EXCERPT TO READ:
Does this pair of healthcare stocks still have upside potential?

Image via Kuebi/Wikimedia

John Buckingham, money manager with Al Frank Asset Management, is a leading value oriented investor; here, the editor of The Prudent Speculator looks at a pair of healthcare stocks where he still sees upside potential despite recent setbacks.

Despite reporting Q3 revenue and adjusted EPS that topped consensus analyst estimates, shares of Biogen (BIIB) lost almost 9% last week as investors seemed to project negative forward trends on BIIB’s results.

The biotech firm said its adjusted EPS came in at $6.31, versus forecasts of $5.73, on revenue of $3.08 billion, versus estimates of $3.05 billion.

While we thought the quarter was solid, and we were glad to see the spinal muscular atrophy therapy Spinraza with reported sales of $271 million (versus expectations of $253 million), there were multiple reports that analysts had “whisper” sales numbers of up to $300 million.

Additionally, the firm’s MS drug sales lost a little ground to competitor Roche’s Ocrevus. While we never like to see things like this, we note that Biogen receives royalties for every dollar of Ocrevus sold. So, while it is not dollar for dollar, any ground lost to Roche, is not a total disaster.

While some may not be that excited about Biogen’s Q3, we were encouraged to see another solid quarter and continue to be attracted to its strong free cash flow generation and its willingness to aggressively buy back shares while investing in the future.

TASK INSTRUCTIONS: In the healthcare stocks text, change "solid" to "steady" and write out the passage starting with "While we thought" and going on through "in the future.". Use only the healthcare stocks text to complete these.

EXERCISE DATA:
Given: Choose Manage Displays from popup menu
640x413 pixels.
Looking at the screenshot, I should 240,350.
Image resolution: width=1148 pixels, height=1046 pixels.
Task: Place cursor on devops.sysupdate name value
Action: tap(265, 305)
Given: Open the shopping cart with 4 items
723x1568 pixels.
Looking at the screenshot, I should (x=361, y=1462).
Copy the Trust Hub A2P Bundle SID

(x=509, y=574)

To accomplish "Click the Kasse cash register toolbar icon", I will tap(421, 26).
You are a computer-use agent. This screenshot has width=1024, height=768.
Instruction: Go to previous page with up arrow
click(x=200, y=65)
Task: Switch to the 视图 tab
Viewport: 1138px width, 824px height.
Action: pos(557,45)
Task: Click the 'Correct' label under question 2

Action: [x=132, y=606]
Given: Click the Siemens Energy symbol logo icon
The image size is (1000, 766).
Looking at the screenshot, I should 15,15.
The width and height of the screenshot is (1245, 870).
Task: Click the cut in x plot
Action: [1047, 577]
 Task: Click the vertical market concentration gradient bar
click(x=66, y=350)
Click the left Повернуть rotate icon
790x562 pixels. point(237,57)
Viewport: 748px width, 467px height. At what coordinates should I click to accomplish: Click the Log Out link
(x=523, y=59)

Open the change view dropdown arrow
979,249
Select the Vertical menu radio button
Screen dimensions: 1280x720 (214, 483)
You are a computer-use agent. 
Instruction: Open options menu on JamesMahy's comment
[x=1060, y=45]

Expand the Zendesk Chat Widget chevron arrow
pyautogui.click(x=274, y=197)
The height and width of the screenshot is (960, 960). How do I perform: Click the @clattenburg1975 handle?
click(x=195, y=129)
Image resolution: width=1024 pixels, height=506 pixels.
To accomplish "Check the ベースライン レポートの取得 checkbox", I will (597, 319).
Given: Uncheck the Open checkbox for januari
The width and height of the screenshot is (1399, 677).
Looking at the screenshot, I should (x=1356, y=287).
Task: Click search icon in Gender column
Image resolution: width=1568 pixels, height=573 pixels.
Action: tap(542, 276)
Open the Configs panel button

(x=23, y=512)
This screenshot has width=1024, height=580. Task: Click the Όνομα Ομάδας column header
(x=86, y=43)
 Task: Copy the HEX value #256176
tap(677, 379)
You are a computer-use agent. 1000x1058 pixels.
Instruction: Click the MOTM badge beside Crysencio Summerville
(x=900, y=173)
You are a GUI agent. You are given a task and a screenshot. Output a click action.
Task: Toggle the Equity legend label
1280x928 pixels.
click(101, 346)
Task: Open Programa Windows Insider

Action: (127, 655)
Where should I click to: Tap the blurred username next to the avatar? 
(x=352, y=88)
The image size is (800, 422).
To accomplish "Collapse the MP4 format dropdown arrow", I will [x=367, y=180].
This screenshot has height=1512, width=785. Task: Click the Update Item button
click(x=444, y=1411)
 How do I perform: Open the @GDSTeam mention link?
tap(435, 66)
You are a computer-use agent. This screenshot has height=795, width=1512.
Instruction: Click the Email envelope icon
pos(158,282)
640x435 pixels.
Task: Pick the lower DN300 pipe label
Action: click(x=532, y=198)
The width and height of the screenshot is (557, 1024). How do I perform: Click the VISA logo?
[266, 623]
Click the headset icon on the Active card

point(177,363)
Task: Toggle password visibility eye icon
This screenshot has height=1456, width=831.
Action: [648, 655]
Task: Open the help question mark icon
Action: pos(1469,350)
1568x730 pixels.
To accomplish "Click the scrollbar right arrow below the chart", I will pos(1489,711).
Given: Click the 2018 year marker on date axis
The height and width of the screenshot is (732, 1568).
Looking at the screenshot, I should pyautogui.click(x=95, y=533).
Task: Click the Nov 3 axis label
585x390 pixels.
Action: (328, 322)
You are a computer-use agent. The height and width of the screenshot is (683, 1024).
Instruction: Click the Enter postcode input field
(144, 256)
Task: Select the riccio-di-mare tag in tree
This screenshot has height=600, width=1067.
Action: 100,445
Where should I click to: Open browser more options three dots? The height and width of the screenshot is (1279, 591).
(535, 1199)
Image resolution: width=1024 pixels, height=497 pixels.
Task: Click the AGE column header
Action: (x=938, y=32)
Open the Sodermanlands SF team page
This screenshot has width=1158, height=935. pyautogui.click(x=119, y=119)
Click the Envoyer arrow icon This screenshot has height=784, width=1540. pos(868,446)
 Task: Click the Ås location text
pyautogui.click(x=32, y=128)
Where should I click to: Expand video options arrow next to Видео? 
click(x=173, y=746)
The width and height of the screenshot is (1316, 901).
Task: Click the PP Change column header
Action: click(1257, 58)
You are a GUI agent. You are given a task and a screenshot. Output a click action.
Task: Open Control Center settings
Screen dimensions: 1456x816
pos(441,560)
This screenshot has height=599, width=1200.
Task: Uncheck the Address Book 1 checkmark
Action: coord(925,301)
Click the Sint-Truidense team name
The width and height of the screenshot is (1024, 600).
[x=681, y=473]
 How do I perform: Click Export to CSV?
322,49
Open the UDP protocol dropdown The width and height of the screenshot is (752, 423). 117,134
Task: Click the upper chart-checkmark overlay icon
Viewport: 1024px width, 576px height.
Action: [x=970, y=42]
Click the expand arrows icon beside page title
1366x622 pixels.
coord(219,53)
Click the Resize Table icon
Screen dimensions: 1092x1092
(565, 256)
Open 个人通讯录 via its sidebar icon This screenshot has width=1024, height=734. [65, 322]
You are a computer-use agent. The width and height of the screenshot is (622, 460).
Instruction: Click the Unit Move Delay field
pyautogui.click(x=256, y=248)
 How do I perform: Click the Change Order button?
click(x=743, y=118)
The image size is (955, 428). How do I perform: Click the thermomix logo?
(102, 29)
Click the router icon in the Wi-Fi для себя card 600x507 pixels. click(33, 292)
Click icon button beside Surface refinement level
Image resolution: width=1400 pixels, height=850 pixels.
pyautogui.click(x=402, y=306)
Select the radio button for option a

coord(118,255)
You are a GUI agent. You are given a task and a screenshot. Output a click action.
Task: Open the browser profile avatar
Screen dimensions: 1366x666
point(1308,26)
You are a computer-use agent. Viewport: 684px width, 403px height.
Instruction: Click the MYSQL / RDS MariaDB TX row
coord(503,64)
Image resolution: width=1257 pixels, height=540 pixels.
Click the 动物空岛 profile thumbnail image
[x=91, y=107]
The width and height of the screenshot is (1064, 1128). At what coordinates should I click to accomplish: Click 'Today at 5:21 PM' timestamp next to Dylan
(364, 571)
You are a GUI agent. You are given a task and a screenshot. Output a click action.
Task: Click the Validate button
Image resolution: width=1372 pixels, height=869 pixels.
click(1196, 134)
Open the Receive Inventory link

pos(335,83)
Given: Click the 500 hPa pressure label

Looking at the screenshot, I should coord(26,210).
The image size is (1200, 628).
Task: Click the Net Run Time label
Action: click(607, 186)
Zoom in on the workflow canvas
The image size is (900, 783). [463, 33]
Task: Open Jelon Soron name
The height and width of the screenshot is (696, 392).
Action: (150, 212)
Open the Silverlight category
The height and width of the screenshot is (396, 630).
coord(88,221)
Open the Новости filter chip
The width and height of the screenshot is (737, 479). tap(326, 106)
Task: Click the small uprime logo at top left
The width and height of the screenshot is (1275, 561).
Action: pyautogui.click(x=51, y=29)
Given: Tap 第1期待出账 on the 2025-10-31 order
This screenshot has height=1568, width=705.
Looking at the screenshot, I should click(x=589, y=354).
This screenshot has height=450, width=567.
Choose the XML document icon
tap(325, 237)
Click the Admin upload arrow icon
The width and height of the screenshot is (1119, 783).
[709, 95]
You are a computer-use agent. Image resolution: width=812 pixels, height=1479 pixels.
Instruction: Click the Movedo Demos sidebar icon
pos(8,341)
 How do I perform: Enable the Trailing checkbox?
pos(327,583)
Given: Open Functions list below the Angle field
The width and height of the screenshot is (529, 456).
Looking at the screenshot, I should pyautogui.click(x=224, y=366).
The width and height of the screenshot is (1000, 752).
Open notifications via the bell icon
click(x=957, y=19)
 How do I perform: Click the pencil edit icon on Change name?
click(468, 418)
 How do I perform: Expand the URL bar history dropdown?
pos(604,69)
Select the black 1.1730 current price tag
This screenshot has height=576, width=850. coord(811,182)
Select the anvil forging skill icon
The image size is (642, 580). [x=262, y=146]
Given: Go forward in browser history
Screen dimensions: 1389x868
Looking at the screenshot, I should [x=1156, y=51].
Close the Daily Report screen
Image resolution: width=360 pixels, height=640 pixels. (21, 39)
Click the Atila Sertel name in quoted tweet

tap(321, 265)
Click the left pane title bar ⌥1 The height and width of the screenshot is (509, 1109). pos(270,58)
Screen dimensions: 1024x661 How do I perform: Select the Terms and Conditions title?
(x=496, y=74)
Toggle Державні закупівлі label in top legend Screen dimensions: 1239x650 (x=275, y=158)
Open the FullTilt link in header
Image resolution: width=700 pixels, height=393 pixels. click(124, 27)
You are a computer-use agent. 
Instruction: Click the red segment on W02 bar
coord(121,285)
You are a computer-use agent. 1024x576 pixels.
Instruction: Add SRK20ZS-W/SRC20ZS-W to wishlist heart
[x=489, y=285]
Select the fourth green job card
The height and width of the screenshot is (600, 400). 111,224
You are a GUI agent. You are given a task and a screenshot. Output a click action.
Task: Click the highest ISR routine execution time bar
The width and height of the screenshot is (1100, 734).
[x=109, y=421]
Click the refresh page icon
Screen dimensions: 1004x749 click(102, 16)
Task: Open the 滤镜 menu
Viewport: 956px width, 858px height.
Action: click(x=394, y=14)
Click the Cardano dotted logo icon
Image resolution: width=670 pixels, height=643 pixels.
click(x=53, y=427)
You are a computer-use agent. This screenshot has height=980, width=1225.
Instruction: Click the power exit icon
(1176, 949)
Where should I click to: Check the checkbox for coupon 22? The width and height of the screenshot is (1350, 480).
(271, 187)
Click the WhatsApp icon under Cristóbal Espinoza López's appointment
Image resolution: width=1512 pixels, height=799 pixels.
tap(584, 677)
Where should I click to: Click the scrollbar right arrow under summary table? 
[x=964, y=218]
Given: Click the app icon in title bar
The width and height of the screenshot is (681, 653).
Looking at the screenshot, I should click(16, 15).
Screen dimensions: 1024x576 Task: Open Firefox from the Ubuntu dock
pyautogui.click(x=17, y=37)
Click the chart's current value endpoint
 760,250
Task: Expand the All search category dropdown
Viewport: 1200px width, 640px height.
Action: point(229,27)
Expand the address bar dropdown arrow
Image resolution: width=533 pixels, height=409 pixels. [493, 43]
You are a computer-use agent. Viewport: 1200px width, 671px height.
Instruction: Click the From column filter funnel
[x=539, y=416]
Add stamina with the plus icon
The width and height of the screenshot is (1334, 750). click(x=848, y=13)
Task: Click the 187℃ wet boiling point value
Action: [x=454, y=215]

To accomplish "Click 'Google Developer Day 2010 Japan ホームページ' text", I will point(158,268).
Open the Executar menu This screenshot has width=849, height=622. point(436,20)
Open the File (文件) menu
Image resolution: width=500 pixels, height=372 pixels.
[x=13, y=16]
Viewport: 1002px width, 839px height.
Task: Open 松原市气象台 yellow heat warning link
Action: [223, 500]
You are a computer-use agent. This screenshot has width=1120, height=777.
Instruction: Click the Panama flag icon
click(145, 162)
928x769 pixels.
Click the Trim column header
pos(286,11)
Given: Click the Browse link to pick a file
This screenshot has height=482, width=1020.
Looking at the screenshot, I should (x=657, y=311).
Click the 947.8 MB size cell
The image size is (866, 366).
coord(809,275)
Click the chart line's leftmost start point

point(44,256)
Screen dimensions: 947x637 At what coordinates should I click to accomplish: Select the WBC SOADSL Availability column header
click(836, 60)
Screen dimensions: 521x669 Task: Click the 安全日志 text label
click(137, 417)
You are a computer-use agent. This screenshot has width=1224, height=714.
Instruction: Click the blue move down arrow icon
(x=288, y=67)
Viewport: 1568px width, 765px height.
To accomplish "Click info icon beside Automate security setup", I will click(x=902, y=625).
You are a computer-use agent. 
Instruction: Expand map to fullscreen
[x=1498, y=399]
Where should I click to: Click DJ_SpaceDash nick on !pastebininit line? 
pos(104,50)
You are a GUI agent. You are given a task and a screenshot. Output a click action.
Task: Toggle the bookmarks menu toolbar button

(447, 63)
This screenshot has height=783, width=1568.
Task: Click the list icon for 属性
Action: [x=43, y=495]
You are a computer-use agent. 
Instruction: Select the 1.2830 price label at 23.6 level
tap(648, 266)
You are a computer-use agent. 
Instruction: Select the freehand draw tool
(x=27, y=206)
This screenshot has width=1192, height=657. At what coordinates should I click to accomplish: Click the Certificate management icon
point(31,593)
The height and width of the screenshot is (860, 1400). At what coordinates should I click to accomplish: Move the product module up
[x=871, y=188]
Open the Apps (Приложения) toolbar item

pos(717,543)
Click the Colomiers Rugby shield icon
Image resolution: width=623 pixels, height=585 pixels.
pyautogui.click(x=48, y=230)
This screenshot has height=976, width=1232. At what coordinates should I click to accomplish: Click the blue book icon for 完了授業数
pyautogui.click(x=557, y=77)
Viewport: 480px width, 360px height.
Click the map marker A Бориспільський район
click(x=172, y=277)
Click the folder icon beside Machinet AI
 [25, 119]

SOLVED PROBLEM:
While we thought the quarter was steady, and we were glad to see the spinal muscular atrophy therapy Spinraza with reported sales of $271 million (versus expectations of $253 million), there were multiple reports that analysts had “whisper” sales numbers of up to $300 million.

Additionally, the firm’s MS drug sales lost a little ground to competitor Roche’s Ocrevus. While we never like to see things like this, we note that Biogen receives royalties for every dollar of Ocrevus sold. So, while it is not dollar for dollar, any ground lost to Roche, is not a total disaster.

While some may not be that excited about Biogen’s Q3, we were encouraged to see another steady quarter and continue to be attracted to its strong free cash flow generation and its willingness to aggressively buy back shares while investing in the future.